● What you need to do: The word "with" occurs in some lines of the data. Return each such line.

(Records from a data collection)
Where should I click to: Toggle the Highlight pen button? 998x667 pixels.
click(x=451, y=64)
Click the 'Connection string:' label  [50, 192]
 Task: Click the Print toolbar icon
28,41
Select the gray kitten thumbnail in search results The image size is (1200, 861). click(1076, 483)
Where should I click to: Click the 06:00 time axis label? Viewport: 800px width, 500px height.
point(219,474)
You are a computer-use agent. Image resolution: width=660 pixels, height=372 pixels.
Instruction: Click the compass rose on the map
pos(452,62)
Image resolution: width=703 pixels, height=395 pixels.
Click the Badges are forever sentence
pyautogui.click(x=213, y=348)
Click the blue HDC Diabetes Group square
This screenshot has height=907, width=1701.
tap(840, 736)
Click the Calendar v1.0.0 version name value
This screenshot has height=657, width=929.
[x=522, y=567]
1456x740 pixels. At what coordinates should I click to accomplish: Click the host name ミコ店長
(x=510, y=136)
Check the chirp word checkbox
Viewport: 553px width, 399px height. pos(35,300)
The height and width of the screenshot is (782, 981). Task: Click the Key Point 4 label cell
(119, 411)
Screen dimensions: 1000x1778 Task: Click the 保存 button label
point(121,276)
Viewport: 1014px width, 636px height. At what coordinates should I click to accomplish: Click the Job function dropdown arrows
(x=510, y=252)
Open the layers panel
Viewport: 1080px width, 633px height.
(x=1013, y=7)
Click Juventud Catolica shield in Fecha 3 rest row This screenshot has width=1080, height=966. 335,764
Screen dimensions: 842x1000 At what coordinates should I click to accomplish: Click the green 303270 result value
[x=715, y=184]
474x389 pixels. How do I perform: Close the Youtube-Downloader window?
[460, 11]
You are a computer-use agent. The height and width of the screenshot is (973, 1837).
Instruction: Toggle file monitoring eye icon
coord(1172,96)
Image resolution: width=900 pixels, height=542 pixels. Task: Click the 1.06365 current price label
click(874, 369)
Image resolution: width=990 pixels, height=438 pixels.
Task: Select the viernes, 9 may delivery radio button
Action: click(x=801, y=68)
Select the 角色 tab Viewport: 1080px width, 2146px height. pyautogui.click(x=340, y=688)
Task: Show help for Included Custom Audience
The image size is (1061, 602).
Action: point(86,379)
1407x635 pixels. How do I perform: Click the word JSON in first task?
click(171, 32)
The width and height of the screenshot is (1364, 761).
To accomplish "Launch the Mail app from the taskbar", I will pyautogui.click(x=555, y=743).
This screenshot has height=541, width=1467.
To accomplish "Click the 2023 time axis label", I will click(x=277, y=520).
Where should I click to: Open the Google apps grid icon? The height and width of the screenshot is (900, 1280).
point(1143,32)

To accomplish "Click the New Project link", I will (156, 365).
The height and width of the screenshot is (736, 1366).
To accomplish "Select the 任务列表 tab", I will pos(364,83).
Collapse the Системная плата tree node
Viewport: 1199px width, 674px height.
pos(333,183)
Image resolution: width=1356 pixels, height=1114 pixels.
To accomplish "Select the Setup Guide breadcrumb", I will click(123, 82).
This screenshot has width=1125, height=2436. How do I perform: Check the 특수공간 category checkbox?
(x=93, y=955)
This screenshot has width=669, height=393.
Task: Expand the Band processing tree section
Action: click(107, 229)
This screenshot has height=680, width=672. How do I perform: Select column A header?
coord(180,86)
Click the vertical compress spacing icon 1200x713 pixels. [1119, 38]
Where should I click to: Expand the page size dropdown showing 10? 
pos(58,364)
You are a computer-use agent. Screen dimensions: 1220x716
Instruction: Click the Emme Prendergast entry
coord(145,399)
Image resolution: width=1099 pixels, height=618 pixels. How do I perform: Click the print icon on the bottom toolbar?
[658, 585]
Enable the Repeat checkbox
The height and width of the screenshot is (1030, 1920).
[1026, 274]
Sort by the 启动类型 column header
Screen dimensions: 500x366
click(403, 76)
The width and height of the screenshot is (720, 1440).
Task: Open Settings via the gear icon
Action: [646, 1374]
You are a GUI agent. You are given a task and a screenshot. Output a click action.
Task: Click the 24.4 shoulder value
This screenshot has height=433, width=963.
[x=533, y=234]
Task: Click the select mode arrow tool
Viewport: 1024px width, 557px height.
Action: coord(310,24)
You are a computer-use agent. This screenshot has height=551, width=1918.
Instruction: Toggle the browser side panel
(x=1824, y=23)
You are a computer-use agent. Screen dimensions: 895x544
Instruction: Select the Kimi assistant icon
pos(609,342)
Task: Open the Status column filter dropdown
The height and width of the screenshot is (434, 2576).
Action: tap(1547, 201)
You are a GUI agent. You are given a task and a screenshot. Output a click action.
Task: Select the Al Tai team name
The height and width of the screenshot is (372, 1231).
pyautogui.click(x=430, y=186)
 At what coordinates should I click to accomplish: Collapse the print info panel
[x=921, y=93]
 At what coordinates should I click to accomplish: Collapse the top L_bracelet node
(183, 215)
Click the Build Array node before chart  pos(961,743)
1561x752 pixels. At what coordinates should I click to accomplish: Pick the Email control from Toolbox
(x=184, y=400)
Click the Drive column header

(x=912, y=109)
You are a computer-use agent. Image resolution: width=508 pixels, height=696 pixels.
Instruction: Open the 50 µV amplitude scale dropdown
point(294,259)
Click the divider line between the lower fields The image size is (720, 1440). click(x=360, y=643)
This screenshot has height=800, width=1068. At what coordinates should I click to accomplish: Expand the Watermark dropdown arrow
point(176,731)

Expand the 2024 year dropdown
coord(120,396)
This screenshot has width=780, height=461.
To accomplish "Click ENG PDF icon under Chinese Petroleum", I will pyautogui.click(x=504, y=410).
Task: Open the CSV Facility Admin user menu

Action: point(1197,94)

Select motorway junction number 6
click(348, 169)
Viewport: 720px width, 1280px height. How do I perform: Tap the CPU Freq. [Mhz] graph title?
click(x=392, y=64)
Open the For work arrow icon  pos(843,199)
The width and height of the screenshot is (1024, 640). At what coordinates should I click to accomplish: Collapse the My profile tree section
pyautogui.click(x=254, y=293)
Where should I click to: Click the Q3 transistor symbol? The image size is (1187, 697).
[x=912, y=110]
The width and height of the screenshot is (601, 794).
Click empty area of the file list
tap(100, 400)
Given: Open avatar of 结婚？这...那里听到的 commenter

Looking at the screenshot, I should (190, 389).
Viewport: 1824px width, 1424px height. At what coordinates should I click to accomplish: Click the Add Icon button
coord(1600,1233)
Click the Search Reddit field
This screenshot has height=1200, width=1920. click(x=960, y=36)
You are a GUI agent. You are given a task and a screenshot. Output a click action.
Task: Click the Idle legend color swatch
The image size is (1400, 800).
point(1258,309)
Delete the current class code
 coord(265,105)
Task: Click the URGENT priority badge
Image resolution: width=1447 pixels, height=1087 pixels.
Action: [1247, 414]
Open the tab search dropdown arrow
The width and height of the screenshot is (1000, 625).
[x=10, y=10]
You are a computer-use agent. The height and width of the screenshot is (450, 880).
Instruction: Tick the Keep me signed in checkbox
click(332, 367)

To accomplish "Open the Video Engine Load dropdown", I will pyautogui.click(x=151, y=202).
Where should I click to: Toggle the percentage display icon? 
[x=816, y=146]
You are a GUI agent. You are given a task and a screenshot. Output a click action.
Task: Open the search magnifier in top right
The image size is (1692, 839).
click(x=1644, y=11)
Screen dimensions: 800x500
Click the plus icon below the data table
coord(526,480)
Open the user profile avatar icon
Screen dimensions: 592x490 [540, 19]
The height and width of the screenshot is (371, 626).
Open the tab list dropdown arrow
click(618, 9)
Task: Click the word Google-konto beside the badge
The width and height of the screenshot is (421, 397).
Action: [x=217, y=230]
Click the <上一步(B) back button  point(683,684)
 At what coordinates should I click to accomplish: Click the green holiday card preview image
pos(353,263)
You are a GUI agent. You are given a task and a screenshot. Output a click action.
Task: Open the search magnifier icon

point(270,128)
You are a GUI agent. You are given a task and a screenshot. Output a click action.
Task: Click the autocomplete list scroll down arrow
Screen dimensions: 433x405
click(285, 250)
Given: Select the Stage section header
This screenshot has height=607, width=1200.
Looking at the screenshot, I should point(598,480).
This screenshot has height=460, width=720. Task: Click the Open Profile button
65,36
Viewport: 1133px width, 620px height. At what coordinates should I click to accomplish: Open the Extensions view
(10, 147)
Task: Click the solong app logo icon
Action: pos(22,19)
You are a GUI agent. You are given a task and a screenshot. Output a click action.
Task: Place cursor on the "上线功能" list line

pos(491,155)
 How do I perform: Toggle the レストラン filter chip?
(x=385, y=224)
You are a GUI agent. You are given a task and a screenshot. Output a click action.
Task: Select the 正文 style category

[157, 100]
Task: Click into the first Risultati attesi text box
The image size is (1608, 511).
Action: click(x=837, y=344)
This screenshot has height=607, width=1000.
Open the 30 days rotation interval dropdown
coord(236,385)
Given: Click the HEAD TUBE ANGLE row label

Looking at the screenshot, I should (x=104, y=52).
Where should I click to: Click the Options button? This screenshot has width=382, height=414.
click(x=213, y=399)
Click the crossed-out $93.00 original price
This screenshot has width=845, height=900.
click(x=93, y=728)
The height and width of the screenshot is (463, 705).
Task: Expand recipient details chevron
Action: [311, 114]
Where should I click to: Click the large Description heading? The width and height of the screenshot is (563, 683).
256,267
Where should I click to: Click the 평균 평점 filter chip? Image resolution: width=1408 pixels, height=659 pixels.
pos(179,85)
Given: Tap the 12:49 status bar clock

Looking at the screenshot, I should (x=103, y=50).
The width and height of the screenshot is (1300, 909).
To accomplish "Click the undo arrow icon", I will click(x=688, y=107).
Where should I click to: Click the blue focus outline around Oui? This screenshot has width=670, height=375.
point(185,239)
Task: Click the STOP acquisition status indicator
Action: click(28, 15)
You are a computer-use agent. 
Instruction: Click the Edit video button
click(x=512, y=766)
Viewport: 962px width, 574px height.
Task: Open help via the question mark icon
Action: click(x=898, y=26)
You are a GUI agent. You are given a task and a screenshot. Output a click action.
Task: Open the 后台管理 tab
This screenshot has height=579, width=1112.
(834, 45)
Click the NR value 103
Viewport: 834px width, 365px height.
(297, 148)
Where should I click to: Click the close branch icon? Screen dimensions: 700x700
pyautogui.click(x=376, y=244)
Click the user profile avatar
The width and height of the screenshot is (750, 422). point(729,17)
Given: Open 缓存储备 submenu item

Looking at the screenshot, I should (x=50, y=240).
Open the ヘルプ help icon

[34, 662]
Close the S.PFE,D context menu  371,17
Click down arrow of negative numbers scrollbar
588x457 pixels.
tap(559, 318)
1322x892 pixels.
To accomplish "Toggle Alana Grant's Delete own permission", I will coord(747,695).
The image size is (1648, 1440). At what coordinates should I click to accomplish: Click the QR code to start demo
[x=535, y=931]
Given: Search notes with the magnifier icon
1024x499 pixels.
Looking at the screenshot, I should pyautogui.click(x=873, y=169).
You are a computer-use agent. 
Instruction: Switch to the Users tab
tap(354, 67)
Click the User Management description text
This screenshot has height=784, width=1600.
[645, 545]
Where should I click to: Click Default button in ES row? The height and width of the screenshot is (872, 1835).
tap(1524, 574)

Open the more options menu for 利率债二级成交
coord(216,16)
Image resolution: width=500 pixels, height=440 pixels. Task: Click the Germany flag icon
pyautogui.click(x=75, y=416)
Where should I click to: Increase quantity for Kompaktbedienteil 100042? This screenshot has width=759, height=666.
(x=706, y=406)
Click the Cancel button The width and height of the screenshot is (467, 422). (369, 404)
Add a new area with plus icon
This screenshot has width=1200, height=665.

● Answer for the task:
Given: Search notes with the magnifier icon
Add a new area with plus icon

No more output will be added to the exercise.